* **KUTIPAN HALAMAN**:
Pada bulan Mei 2025, ada teman sejawat yang menghubungi saya. Ia mengatakan hendak memasukkan nama saya sebagai salah satu kontributor presentasi ilmiah di konferensi psikiatri tingkat internasional di Jepang pada bulan September 2025. Tentu saja, saya menolaknya karena saya tidak secara langsung ikut serta dalam penulisan paparan ilmiah tersebut. Tetapi akhirnya saya menyetujui untuk dijadikan penumpang gelap. Saya setuju karena–katanya–judul dari paparan ilmiah tersebut terinspirasi dari diskusi yang sering kami lakukan perihal banyaknya kasus psikiatri yang mendasari tema dari paparan tersebut. Tema tersebut adalah: ketiadaan ayah dalam tumbuh kembang psikologis manusia.
Hilangnya ayah bukanlah ketiadaan sosok ayah secara fisik. Ini lebih kepada ketidakhadiran ayah secara mental. Seorang ayah bisa saja masih hidup dan tinggal serumah dengan anak yang sedang bertumbuh. Tetapi, tidak dengan kedekatan emosional yang sewajarnya juga mendampingi awal perjalanan manusia yang baru belajar menapaki dunia. Ketiadaan ayah secara emosional yang menyebabkan masalah mental yang begitu serius.

* **TUGAS DIKERJAKAN**: Tuliskan lanjutan tulisan di atas tentang ketiadaan ayah secara emosional, dimulai tepat setelah kalimat terakhirnya. Materi berikut tidak diperlukan.

* **DATA TERSEDIA**:
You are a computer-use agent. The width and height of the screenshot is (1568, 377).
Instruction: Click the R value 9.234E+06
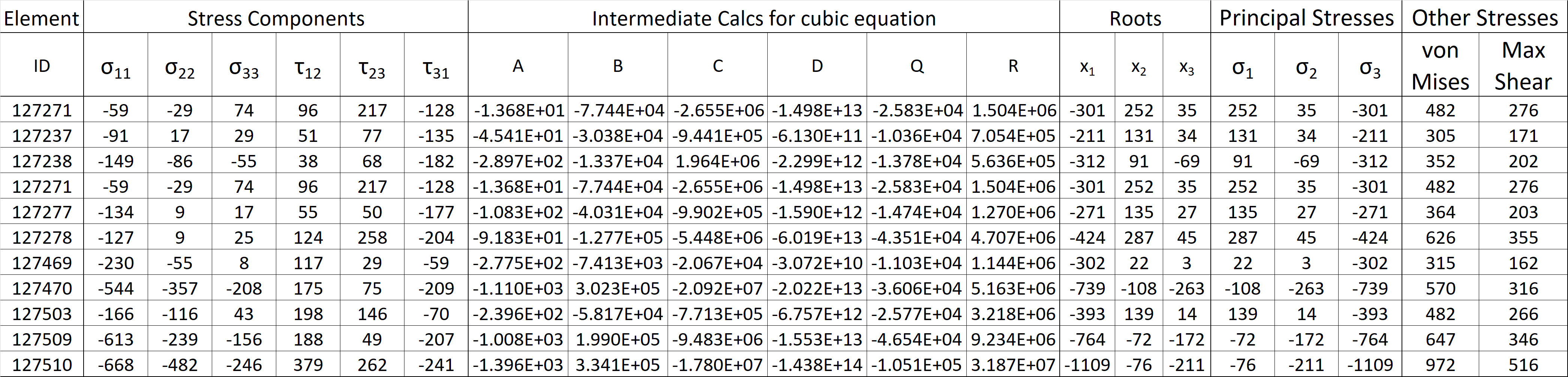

* **JAWABAN**:
Tema dari paparan ilmiah yang akan dibawakan pada konferensi tersebut membuat saya mengingat kembali diskusi – diskusi yang sering kami lakukan di waktu senggang. Ingatan tersebut semakin menguat saat saya berbincang dengan pemilik warung kopi di Jimbaran yang buka di malam sampai dini hari. Warung yang tidak mempekerjakan pegawai karena suami-istri pemilik warung sudah cukup menangani semua. Warung kopi itu bernama: Rasa Kopi Tiam.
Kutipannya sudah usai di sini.